# Saving the IABP data into one NetCDF file

In this Jupyter notebook, we convert the csv files containing the data of the IABP buoys into one NetCDF file in order to manipulate more easily the data in the following. For that, we first read the csv files and check that there is no obvious error that occurred when writing the files. Once it's done, we transform the time into seconds since 1970-01-01 00:00:00 and save our data into a NetCDF file.

**First step before everything else: downloading the IABP data!**

In our case only the year 1997 interests us. We download the data thanks to this command written in the terminal where we want the data to be:

wget -r -np --no-check-certificate --no-host-directories -R "index.html*" -R "*.dat" https://iabp.apl.uw.edu/Data_Products/BUOY_DATA/3HOURLY_DATA/1997/

**N.B.** We find an error in the 10667.csv file of the year 1997. The name of the buoy in the file (17987) is not the same as the file one (10667). We choose to merge the two names into one and create a new file: 1066717987.csv, which is identical to 10667.csv except that the id of the buoy is now 1066717987. We rename the 10667.csv file into 10667_pb.csv.

Tasks to complete
**A)** In the notebook description on IABP buoy data, what new file was created to fix the mismatched buoy ID in the 1997 data?
**B)** Pick up the notebook description on IABP buoy data right after its last sentence and keep writing.

Supplied material

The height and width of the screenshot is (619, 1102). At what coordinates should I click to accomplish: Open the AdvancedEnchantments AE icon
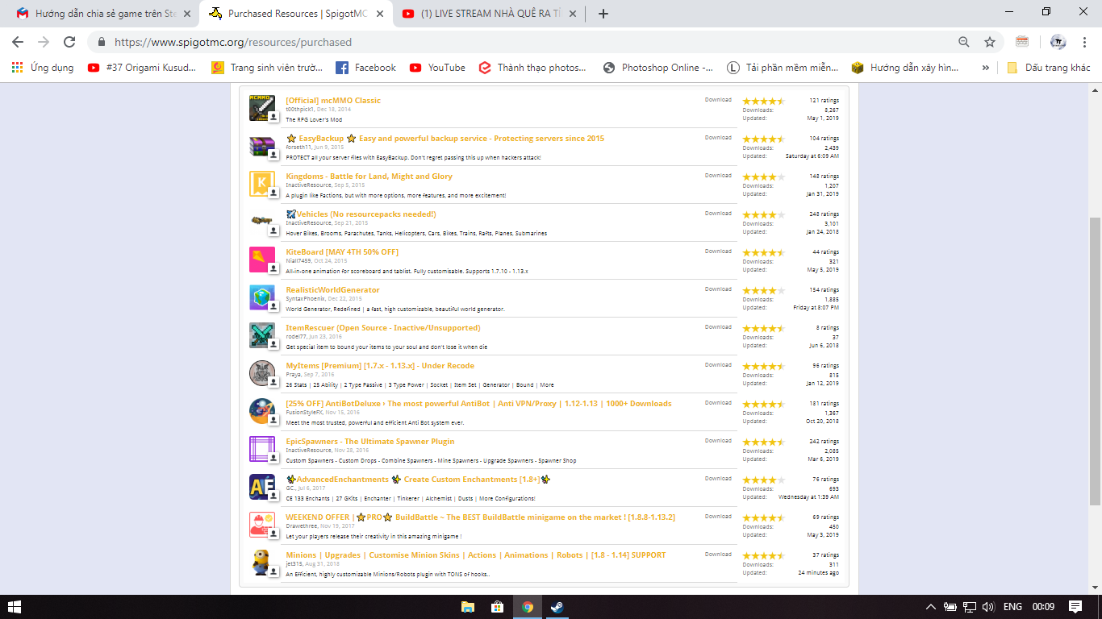[262, 486]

Answers provided
**A)** 1066717987.csv

**B)**
In [1]:
#Loading of the libraries useful in the following

import numpy as np
import xarray as xr
import pandas as pd
import cftime

##For reading the files
import glob

##For saving into an NetCDF file
from sitrack import ncio

In the Jupyter notebook, we use a function of sitrack (https://github.com/brodeau/sitrack) to save our NetCDF file. For the saving to work, the sitrack package should have been installed before running the notebook. Furthermore, this line must appear in the .bashrc, .profile or equivalent file of the used machine in order to enable Python to locate the modules: **export PYTHONPATH=<absolute_path_to_somewhere\>:${PYTHONPATH}** with <absolute_path_to_somewhere\> the path to the localisation of the sitrack package.

### Reading the CSV files

In [2]:
#Some useful variables to find the data
year_interest=1997
path="/Users/fioll/Documents/IABP_buoys/Data_Products_IABP/BUOY_DATA/3HOURLY_DATA/"+str(year_interest)+"/" #path to where the data is located
sep_charac=","

print(path,"column separation character: "+sep_charac)

/Users/fioll/Documents/IABP_buoys/Data_Products_IABP/BUOY_DATA/3HOURLY_DATA/1997/ column separation character: ,


In [3]:
#Loading the buoys files into one panda frame

all_files=glob.glob(path+"*.csv") #names of all the files in the folder corresponding of the year of interest
#print(len(all_files),all_files)

list_id_buoys_not_sorted=[] #list that will contain the id of the buoys (not sorted)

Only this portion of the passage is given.